:: RECORDED INFORMATION

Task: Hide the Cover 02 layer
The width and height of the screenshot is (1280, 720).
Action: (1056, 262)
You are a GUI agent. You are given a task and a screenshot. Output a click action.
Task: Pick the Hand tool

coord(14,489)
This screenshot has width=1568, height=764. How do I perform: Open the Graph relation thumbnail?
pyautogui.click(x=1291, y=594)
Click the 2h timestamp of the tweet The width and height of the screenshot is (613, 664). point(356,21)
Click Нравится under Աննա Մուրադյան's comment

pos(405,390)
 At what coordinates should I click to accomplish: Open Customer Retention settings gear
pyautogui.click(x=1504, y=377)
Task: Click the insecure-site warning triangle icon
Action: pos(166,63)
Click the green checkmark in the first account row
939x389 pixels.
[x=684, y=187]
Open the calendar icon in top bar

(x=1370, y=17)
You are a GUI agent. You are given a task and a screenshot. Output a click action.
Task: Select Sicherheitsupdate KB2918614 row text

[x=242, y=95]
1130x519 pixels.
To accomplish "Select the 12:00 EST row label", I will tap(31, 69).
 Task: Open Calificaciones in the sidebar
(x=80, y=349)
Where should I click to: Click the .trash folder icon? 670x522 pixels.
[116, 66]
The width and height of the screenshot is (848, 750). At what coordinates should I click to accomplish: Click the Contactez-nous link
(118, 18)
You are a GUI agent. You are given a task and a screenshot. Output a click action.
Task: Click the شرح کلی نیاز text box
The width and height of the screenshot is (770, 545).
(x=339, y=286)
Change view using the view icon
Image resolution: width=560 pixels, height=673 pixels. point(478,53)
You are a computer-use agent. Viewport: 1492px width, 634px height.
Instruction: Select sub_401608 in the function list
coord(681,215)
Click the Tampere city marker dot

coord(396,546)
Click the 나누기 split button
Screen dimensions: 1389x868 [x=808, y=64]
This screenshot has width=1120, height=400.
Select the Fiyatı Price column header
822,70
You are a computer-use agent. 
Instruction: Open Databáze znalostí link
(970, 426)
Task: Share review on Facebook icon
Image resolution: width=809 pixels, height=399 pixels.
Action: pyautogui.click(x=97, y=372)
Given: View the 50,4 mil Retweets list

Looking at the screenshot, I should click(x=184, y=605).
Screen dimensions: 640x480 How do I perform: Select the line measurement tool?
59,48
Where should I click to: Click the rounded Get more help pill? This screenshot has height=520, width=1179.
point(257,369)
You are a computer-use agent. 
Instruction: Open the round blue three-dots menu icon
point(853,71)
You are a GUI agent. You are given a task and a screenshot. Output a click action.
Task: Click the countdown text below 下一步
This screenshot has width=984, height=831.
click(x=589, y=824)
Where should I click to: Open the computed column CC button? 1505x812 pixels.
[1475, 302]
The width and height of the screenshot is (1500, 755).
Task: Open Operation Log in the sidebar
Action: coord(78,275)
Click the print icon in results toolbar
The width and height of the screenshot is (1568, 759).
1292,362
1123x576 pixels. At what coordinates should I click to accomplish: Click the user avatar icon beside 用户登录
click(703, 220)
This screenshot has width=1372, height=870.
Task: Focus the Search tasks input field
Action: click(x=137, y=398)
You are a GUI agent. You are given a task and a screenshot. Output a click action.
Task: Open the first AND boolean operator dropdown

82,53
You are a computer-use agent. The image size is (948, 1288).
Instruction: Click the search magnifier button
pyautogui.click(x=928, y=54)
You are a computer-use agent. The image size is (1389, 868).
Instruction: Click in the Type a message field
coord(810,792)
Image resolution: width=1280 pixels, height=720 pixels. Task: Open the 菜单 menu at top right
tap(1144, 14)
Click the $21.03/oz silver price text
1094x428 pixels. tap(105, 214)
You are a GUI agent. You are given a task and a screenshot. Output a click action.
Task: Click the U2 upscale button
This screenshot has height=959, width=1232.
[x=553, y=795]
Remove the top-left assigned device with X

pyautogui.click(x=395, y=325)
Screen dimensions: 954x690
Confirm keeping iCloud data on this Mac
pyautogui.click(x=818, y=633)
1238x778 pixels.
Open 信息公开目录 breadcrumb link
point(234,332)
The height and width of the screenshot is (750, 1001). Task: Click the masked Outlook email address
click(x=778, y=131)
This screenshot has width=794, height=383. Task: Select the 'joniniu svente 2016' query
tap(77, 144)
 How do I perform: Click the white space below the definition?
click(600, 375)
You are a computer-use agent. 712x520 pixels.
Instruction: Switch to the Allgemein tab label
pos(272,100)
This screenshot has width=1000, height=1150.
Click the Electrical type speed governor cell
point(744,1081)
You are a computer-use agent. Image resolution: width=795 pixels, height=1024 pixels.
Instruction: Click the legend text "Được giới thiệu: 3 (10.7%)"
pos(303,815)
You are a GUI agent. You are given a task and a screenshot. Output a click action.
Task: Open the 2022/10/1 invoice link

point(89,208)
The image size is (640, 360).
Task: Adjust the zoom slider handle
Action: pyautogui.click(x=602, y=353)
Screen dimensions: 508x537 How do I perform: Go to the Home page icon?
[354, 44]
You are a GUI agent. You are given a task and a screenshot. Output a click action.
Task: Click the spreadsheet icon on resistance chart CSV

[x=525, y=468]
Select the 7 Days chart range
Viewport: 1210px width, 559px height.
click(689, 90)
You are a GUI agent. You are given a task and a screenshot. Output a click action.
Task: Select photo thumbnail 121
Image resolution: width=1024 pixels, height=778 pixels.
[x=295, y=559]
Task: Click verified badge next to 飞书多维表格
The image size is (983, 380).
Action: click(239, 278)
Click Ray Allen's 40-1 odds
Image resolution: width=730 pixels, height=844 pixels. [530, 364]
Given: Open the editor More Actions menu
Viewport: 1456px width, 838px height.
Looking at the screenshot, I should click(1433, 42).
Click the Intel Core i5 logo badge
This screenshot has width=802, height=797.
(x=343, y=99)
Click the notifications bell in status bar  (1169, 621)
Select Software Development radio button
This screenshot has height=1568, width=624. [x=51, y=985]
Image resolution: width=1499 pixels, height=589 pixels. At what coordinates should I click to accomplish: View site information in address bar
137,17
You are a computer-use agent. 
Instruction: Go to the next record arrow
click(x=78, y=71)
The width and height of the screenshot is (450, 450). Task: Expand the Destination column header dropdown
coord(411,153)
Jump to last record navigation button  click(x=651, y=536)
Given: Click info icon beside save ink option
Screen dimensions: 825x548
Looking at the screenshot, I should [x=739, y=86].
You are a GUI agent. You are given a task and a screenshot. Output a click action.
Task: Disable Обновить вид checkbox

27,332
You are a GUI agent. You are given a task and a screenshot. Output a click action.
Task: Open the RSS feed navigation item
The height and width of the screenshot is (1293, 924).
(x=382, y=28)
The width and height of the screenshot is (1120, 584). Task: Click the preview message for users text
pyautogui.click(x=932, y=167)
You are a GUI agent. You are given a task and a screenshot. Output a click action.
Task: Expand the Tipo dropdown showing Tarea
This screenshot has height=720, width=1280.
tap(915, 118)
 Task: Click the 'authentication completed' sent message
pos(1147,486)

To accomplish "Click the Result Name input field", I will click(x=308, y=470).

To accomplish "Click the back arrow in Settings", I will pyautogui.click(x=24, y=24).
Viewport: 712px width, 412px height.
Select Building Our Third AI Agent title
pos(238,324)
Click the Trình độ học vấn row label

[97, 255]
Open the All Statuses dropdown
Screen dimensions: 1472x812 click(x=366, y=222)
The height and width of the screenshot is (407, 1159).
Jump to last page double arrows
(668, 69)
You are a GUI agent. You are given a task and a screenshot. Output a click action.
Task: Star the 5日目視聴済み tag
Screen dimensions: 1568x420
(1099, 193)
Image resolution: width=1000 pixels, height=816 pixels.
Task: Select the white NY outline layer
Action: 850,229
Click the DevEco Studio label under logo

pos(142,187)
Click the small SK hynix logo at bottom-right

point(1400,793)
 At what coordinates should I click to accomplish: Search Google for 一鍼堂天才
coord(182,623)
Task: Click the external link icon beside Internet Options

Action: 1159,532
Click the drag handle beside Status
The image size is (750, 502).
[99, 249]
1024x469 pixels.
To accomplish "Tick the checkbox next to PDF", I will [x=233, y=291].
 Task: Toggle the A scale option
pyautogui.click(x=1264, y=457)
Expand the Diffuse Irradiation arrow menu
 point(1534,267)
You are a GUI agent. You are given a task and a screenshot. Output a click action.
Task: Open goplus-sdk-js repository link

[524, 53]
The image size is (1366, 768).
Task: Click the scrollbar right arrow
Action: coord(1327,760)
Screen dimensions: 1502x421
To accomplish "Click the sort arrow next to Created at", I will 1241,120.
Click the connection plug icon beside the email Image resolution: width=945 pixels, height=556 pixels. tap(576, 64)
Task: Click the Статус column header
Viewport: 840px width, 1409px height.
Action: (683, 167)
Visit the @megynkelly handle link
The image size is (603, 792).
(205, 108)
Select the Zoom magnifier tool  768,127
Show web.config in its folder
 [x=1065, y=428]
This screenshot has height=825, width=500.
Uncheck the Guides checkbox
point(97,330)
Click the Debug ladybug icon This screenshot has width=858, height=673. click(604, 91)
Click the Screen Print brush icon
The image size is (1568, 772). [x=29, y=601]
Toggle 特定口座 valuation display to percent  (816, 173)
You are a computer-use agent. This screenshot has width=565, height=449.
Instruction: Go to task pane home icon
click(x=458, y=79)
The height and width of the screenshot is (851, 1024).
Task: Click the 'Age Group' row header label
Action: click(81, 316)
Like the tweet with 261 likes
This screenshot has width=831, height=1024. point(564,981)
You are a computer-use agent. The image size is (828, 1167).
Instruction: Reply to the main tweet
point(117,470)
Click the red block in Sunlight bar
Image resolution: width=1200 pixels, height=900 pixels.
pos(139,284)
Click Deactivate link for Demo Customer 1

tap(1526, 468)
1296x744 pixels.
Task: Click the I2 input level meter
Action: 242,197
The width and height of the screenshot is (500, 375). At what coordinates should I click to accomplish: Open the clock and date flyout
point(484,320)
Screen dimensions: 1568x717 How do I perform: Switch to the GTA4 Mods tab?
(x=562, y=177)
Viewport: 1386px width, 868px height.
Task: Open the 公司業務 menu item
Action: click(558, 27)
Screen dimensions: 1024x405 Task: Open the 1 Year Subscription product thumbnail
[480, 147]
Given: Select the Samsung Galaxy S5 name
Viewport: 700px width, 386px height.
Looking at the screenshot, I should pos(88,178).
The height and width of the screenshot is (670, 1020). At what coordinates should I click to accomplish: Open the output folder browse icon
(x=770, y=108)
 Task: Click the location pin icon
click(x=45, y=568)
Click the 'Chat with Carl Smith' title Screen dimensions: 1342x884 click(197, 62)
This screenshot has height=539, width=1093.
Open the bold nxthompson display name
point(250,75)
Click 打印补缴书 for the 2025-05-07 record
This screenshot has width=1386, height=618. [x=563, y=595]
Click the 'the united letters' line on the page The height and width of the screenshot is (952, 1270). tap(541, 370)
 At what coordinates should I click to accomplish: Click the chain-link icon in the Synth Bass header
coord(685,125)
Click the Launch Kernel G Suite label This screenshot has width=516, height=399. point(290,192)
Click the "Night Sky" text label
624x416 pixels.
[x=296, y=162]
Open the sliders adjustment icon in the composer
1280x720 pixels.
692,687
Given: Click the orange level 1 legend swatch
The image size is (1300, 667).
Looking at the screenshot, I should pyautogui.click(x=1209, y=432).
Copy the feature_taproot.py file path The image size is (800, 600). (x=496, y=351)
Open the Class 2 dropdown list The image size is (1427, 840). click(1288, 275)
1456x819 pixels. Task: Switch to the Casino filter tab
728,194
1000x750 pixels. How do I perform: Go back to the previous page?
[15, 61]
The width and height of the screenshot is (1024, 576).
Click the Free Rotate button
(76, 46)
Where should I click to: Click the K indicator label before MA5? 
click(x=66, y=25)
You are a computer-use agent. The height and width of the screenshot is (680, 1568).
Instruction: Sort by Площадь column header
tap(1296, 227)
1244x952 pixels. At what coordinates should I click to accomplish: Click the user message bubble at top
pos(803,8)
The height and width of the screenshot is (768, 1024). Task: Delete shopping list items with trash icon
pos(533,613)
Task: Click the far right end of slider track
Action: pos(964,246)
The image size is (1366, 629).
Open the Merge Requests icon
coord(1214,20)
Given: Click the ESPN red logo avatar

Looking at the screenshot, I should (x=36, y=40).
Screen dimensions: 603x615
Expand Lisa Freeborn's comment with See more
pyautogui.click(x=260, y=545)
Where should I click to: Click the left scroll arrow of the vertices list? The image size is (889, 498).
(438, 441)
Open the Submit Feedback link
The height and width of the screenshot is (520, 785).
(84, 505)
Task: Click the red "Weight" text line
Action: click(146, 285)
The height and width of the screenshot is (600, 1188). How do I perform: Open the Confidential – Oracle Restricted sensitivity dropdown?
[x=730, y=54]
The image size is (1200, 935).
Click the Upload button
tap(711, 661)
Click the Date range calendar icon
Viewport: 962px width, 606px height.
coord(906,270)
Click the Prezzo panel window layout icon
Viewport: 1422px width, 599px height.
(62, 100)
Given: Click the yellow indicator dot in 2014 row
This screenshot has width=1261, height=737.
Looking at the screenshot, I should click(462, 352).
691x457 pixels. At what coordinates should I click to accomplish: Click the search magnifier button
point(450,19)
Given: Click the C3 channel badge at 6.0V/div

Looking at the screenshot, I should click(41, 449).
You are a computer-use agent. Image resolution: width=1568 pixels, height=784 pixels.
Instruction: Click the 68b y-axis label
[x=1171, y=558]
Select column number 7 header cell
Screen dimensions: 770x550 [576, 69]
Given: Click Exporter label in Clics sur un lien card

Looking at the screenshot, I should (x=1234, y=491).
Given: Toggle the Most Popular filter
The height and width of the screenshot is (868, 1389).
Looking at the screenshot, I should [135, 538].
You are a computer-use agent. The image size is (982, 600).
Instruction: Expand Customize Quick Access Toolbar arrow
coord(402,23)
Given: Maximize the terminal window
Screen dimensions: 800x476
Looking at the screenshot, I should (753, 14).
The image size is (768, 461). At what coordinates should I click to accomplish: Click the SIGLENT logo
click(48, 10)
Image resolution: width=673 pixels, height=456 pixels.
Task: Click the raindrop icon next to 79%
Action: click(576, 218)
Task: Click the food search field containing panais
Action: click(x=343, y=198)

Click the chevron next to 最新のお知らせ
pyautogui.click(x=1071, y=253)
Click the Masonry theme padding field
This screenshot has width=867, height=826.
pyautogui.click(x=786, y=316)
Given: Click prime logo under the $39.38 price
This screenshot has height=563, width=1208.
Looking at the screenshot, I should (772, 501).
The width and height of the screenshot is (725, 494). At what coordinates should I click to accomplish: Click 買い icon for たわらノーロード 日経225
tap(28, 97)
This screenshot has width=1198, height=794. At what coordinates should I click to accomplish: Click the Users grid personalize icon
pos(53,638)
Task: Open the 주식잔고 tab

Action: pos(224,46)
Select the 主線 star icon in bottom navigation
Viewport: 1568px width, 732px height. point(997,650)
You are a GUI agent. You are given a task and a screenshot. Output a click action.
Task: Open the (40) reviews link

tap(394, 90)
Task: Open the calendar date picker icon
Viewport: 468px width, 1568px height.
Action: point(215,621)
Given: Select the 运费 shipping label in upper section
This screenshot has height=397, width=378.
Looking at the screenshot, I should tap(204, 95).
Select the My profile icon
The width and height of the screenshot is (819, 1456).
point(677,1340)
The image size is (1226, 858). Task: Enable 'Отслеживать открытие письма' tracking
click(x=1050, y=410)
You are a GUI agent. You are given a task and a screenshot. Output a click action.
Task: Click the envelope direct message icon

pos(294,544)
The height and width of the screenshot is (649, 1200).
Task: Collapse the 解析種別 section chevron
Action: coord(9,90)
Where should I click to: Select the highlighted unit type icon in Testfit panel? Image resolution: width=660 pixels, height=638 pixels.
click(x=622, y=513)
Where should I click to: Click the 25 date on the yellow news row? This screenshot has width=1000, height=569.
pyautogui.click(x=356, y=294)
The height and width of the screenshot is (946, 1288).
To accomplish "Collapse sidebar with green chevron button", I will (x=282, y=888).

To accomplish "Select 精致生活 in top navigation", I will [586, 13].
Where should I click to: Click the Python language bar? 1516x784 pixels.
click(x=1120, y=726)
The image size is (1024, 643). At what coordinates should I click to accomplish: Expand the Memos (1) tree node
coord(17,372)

::::

WHAT THE TASK ASKS: Within the records above, count the lines that contain "green" and give only that number.

EXPECTED OUTPUT: 2